How would you design a URL Shortener (e.g., Bit.ly)?

Designing a URL Shortener (like Bit.ly) requires considerations for scalability, performance, and reliability. Let's break it down step by step.

1. Requirements

Functional Requirements :

* Shorten a long URL and generate a unique short URL
* Redirect users when they visit the short URL
* Track analytics (clicks, location, browser, etc.)
* Support custom short URLs

Non-Functional Requirements :

* High availability and low latency
* Scalability to handle millions of requests
* Security to prevent abuse (e.g., spamming, phishing)

2. High-Level Design

a) API Endpoints :

Endpoint	Functionality
`POST /shorten`	Takes a long URL and returns a short URL
`GET /{shortUrl}`	Redirects to the original URL
`GET /stats/{shortUrl}`	Retrieves analytics for the short URL

b) Database Design :

Two main options :

SQL (MySQL, PostgreSQL): Good for ACID compliance and analytics
NoSQL (Cassandra, DynamoDB, Redis): Good for high read/write throughput

A simple SQL table might look like:

short_id (PK)	long_url	created_at	expiration_date	click_count
abc123	https://example.com/some-long-url	2025-02-06	NULL	1200

Indexes should be added on short_id for fast lookups.
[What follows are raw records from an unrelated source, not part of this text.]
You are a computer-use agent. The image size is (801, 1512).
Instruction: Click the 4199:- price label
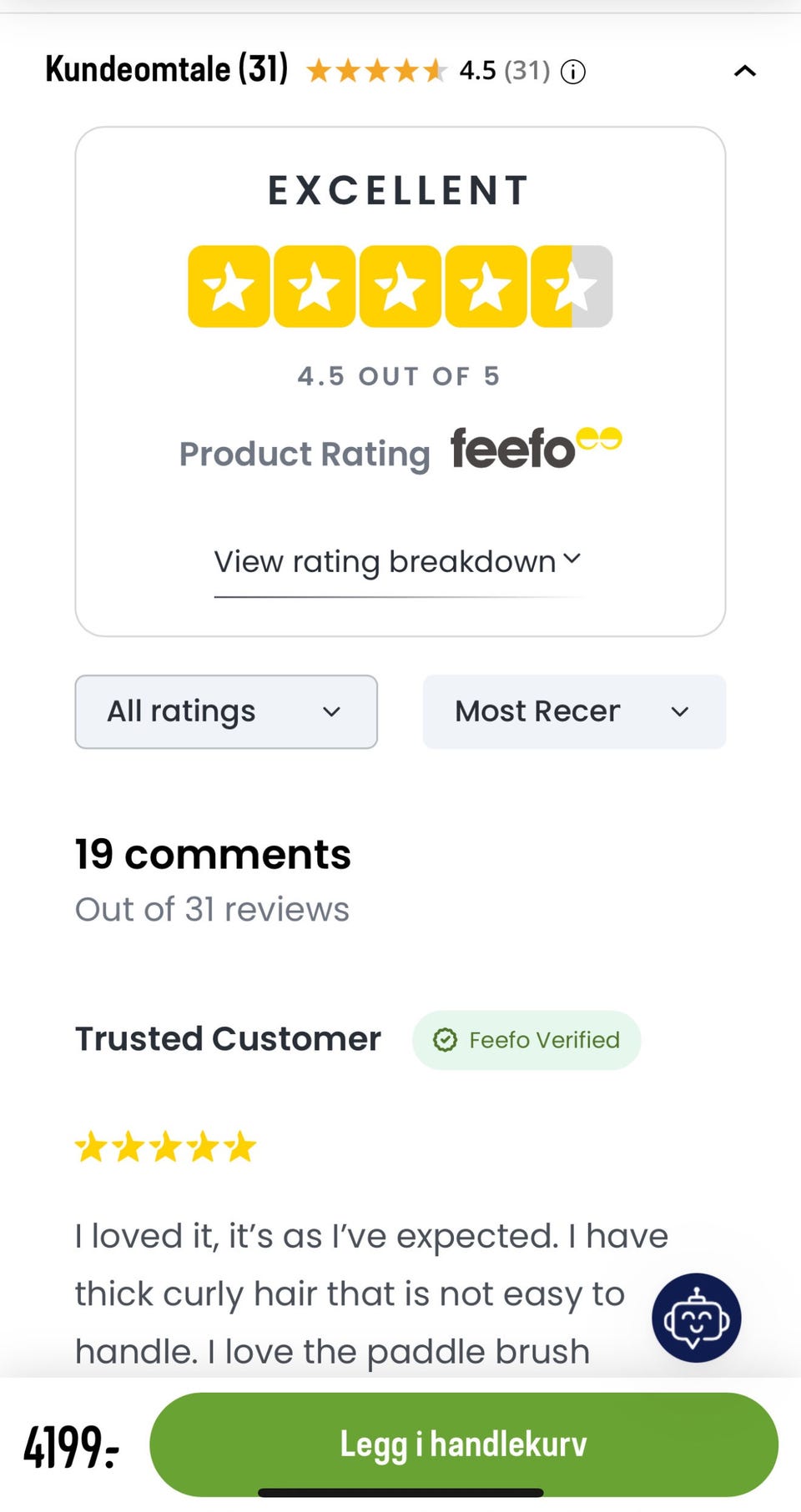pyautogui.click(x=71, y=1446)
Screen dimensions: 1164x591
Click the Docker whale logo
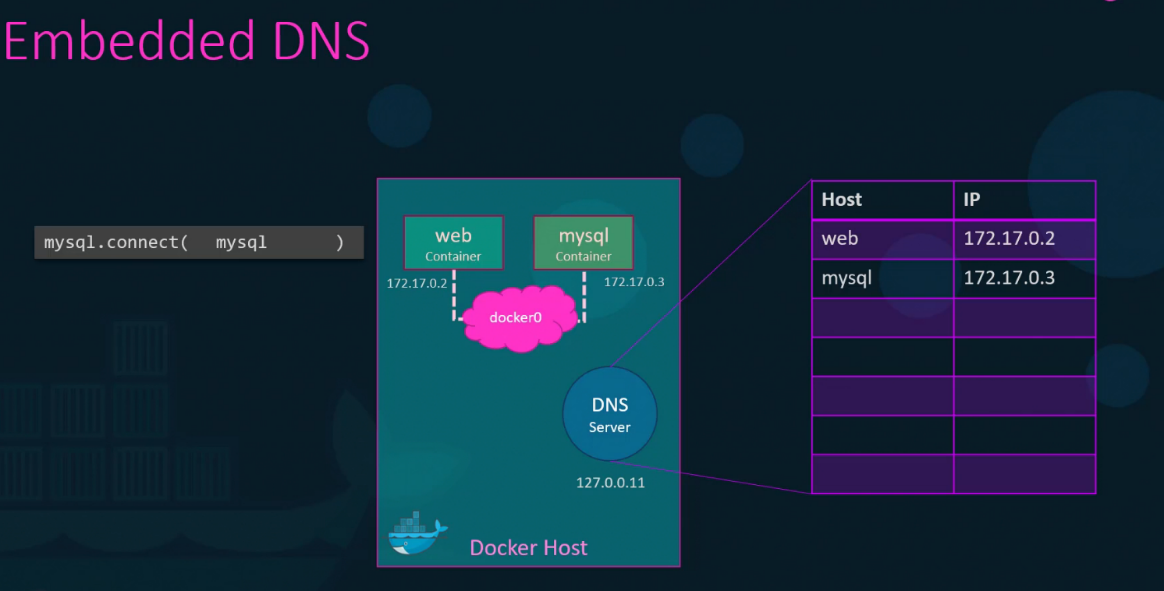pos(417,531)
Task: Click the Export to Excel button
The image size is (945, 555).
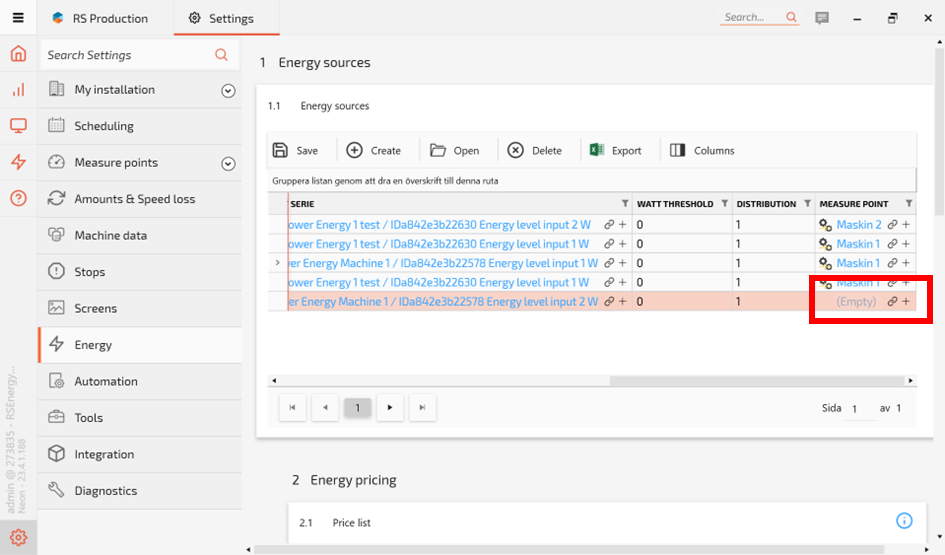Action: (615, 151)
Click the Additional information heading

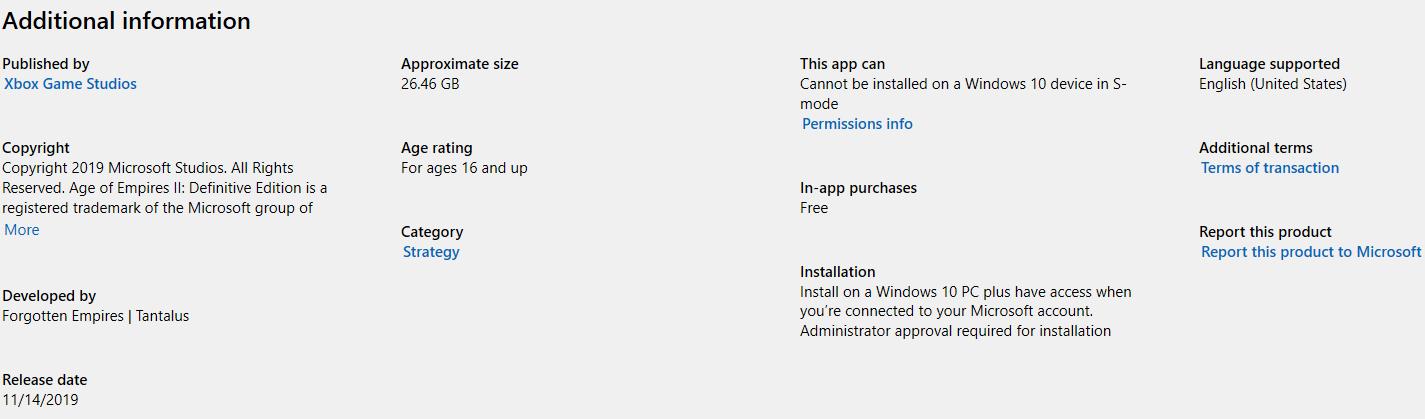coord(127,21)

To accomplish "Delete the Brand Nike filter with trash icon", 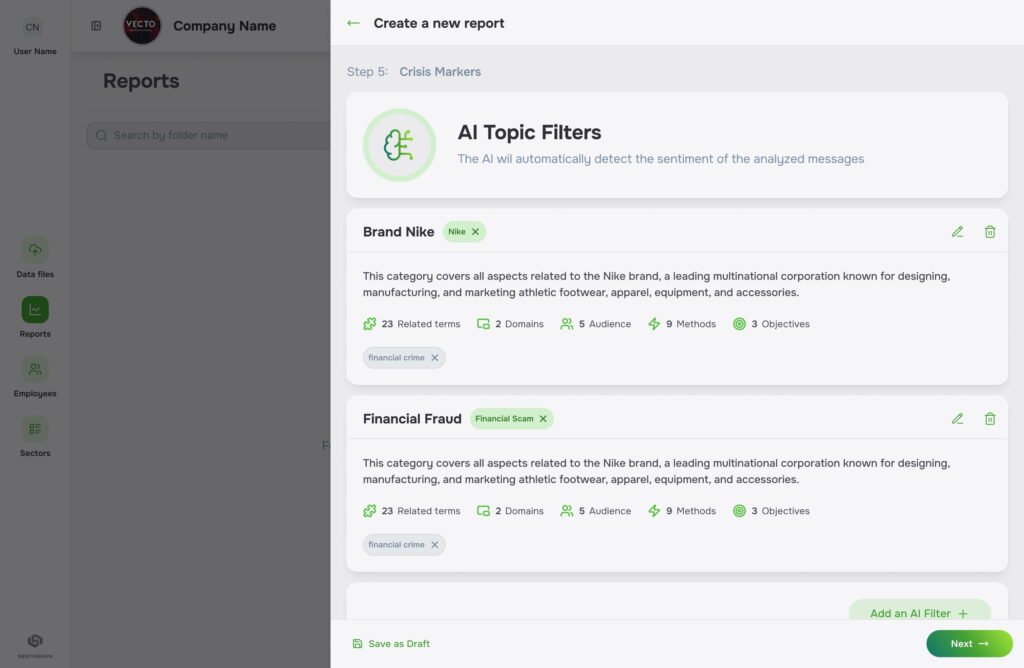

3. URL Shortening Strategy

a) Hashing Approach (Collision-Free) :

MD5/SHA-256 Hashing → Generates a hash of the long URL, but can be too long
Base62 Encoding (0-9, a-z, A-Z) → Shortens the hash (e.g., abc123)
Counter-Based (Auto-increment ID + Base62) → Guarantees uniqueness

Preferred Approach: Base62 Encoding

import string

CHARACTERS = string.ascii_letters + string.digits  # a-z, A-Z, 0-9
BASE = len(CHARACTERS)

def encode(num):
    """Encodes a number to Base62."""
    short_url = []
    while num > 0:
        short_url.append(CHARACTERS[num % BASE])
        num //= BASE
    return ''.join(reversed(short_url))

This approach avoids collisions and allows incremental IDs.

4. Redirection Mechanism

When a user visits a short URL:

Extract short_id from the request.
Query the database to get long_url.
Perform a 301 Redirect to long_url.

Example Nginx configuration:

location /s/ {
    rewrite ^/s/(.*)$ /redirect.php?short_id=$1 last;
}

5. Scaling the System

a) Read Optimization :

Use Caching (Redis, Memcached) to store short-to-long URL mappings.
Store frequently accessed URLs in a Content Delivery Network (CDN).

b) Write Optimization :

Use a distributed database (Cassandra, DynamoDB) for high write throughput.
Implement asynchronous processing using a message queue (Kafka, RabbitMQ).

c) Load Balancing :

Deploy multiple API servers behind a load balancer (NGINX, AWS ALB).
Use Rate Limiting to prevent abuse.

6. Security Considerations

Preventing Abuse :

Rate limit API calls to prevent spam.
Block malicious URLs using a blacklist.
Use CAPTCHA for anonymous users.

Data Protection :

Encrypt stored URLs to protect user privacy.
Secure API with OAuth & JWT authentication.

7. Tech Stack

Component	Technology
Backend	Python (Flask, FastAPI) / Node.js (Express)
Database	PostgreSQL / DynamoDB / Redis
Caching	Redis / Memcached
Load Balancer	Nginx / AWS ALB
Message Queue	Kafka / RabbitMQ
CDN	Cloudflare / AWS CloudFront